Global reinsurers are increasingly underwriting primary specialty business, as competition and challenges in the reinsurance market persist. But for insurance-linked securities (ILS) players seeking to enter the primary landscape a form-following approach is more likely, according to S&P.
“The primary P/C market could be the answer to transformative changes needed in the reinsurance sector,” argues insurance and reinsurance ratings agency Standard & Poor’s (S&P), predicting a continued trend of traditional reinsurance companies’ “shifting to primary insurance from reinsurance with a persistent focus on specialty writings.”
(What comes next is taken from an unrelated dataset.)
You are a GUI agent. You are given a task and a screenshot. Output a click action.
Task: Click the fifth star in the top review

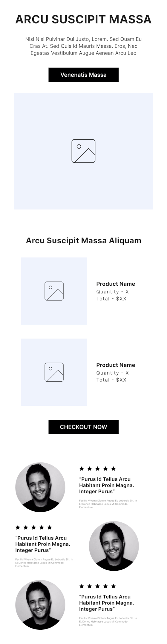coord(113,468)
The majority of reinsurance firms that operate today are no longer pure-play reinsurers, but instead adopt a hybrid approach, offering reinsurance and insurance solutions, says S&P.
Furthermore, S&P highlights that where previously reinsurers with a presence in the primary market relied on their Lloyd’s Syndicates to access the business, companies are increasingly making direct investments into the primary landscape, through merger and acquisition (M&A) activity or elsewhere.
However, while the ratings agency expects to see an influx of reinsurers entering into “even more standard commercial lines with a specialty bias, which may or may not be accomplished through M&A,” it doesn’t predict the same trend with ILS, or alternative capital providers in the space.
“Conversely, we do not anticipate as many deals from third-party capital (versus reinsurance) because we view investments in the primary insurance market as longer term and less nimble,” explains S&P in its recent report, ‘Mergers and Acquisitions Among U.S. Property/Casualty Insurers Are Becoming More Frequent Despite Valuations.’
Instead the firm notes that a more suitable method for ILS players to access primary market risks to deploy their capital, lies with the ability to participate in form-following programmes, something seen recently with insurance-linked asset management giant, Nephila Capital.
The transaction sees the company enter into a 10% follow-form facility agreement to participate in property insurance brokered by wholesale firm Amwins, whereby Nephila follows the underwriting of the coverage and puts its capacity to work to back a 10% share of the deals transacted.
The establishment of and entry into a follow-form facility enables third-party capital providers to deploy some of their capacity into diversified, less-competitive, primary business, away from the pressures of U.S. property catastrophe reinsurance lines, for example.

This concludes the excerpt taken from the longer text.